Love Your Abusers

By February 16, 2016Archive

EMM-Love_Your_Abusers-Olney“In the final analysis, the only available options are either to reject the cross and with it the core of the Christian faith or to take up one’s cross, follow the Crucified—and be scandalized ever anew by the challenge.” – Miroslav Volf

“But I say to you who hear, Love your enemies, do good to those who hate you, bless those who curse you, pray for those who abuse you.” – Jesus of Nazareth

A few weeks ago I preached a sermon called Loves Target on Jesus’ commandment to love one’s enemies from “the sermon on the plain” recorded in Luke 6:20-49. Concerned to do justice to the original context, I repeatedly emphasized that Jesus’ words concerned Christian nonviolent resistance against injustice, specifically religious persecution. I wanted to make sure not to relativize this stunning passage by cheapening it with applications to marital squabbles or a having mean boss. But after making a point about Christian love having no strings, conditions, loopholes, or reservations, I felt the burden to clarify something.
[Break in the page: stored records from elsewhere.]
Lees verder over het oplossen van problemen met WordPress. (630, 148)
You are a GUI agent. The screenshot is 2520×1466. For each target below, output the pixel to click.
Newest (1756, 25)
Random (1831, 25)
I said that if you are in an abusive situation of any kind and are wondering what to do, please come and speak with me.

Well, after conversations with victims of abuse, I am left wishing that I had addressed that situation more directly from the pulpit. And to tell you the truth, I had no idea at the time what I would say if someone actually came and spoke with me. But after some prayer, conversation, reflection, and study, I am convinced that Jesus’ words and actions do suggest a rather clear pattern of response to abuse in general and not just persecution. What is needed is an eye to the cross, courage, and a little imagination.

In the second chapter of his explosive, controversial, and honestly fun little book called Jesus and Nonviolence: A Third Way, Walter Wink has a brilliant analysis of the parallel account in Matthew’s Gospel arguing that Jesus was advocating for a third way between violence and passivity, between the options of “fight or flight” that we are biologically conditioned to. It is not a mushy middle-ground that Wink is promoting, but an entirely new ethic opened up by the cross that transcends brutality and apathy. In summary, “turning the other cheek” was a dangerous refusal to be dehumanized that challenged the corrupt caste system. “Letting him have your cloak also” referred to a poor debtor literally getting naked in court to unmask (disrobe?) the systemic economic injustice in Israel. Third, “going the extra mile” was a creative way for oppressed Jews to kindly put their occupying Roman soldiers in hot water (it carried a heavy penalty to force an occupied people to carry your gear for more than a mile). In refusing to either coerce or enable their enemies, these surprising responses offered a new possibility to the oppressor: repentance. Jesus did not intend for His listeners to woodenly interpret these commands as inflexible laws, but for each generation of disciples to apply the spirit of His commandment in their war against the “principalities and powers” at work in their culture (Ephesians 6:12). In other words, Jesus was simply giving immediately practical examples of “carrying your cross” in a cruel and divided world.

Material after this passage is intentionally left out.